Pytest: Configuring discovery for paths with namespace packages

Created on 19 Apr 2019 · 18Comments · Source: pytest-dev/pytest

The structure of Python namespace packages cannot be determined just by looking at the filesystem. Consider the following directory tree:

src/
    core.py
    aaa/
        test_core.py
    bbb/
        core.py
        test_core.py

If src/ (but nothing underneath it) is in sys.path, we have the following modules:

core
aaa
aaa.test_core
bbb
bbb.core
bbb.test_core

where aaa and bbb are namespace modules. We might also have other parts of the namespace modules outside of this tree, e.g. by adding othersrc/ to sys.path so that import bbb.other will work if othersrc/bbb/other.py exists.)

It's easy to configure pytest to have src in the path, but when discovering and loading src/aaa/test_core.py, as described here, it adds src/aaa to sys.path and imports src/aaa/test_core.py using a different module structure than the programmer may have intended: import test_core. Further, the same thing happens again with src/bbb/test_core.py and now we get a conflict because there's already a test_core module.

It would be nice to be able to configure pytest so that we could tell it that src/ may contain namespace packages and, if it does, they are all intended to be rooted at src/. That is, when discovering src/{aaa,bbb}/test_core.py do not add anything to sys.path but instead generate the fully qualified module name based on the file's position in the hierarchy relative to src/.

Another, more aggressive, option might be to see if the file is under any of the paths already in sys.path and determine the fully qualified module name by the hierarchy relative to the first path in sys.path under which the file falls.

The Stack Overflow question How do I Pytest a project using PEP 420 namespace packages? also discusses the issue.

The way I put these here makes this sound pretty simple (at least as far as description, if not implementation), but there may be other subtleties I'm missing here, about which I welcome discussion.

collection

Source

0cjs

Most helpful comment

I'd like to see pytest work better in this situation as well. I think once we can leave python2 behind this becomes even easier (and more common at the same time) as __init__.py files become entirely optional.

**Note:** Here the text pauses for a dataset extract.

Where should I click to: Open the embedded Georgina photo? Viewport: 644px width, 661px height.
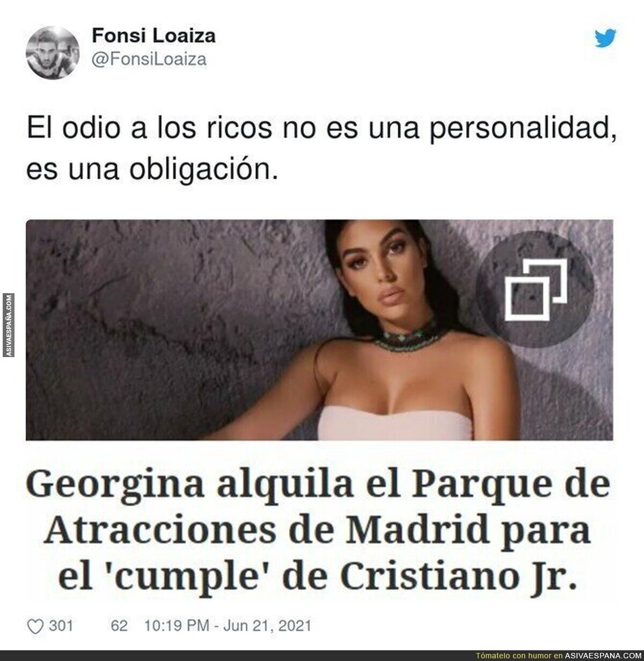click(x=320, y=330)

I'm not quite sure the best way to get to that state without breaking everything though 🤔

In my opinion ideally the "namespace package" situation would be the default, and the class of errors around test filename collision would disappear. Though I haven't put any thought or effort into seeing how this would work in code, @nicoddemus would know better

asottile on 20 Apr 2019

👍2

All 18 comments

I'm not quite sure the best way to get to that state without breaking everything though 🤔

asottile on 20 Apr 2019

👍2

I've done a test implementation based on hoefling's answer to the SO question above except instead of having an independently-specified list of namespace package dirs I simply use sys.path, returning the top-level package or dir under the first entry from sys.path that is above the package in question. If no entry in sys,path is above the package we're trying to load (say, becuase someone's asked pytest to discover tests in a directory outside of any in sys.path, I simply pass the path on to the old code and let it do its thing.

I've only given it brief testing, but it seems to be working pretty well. I will report back again after further testing.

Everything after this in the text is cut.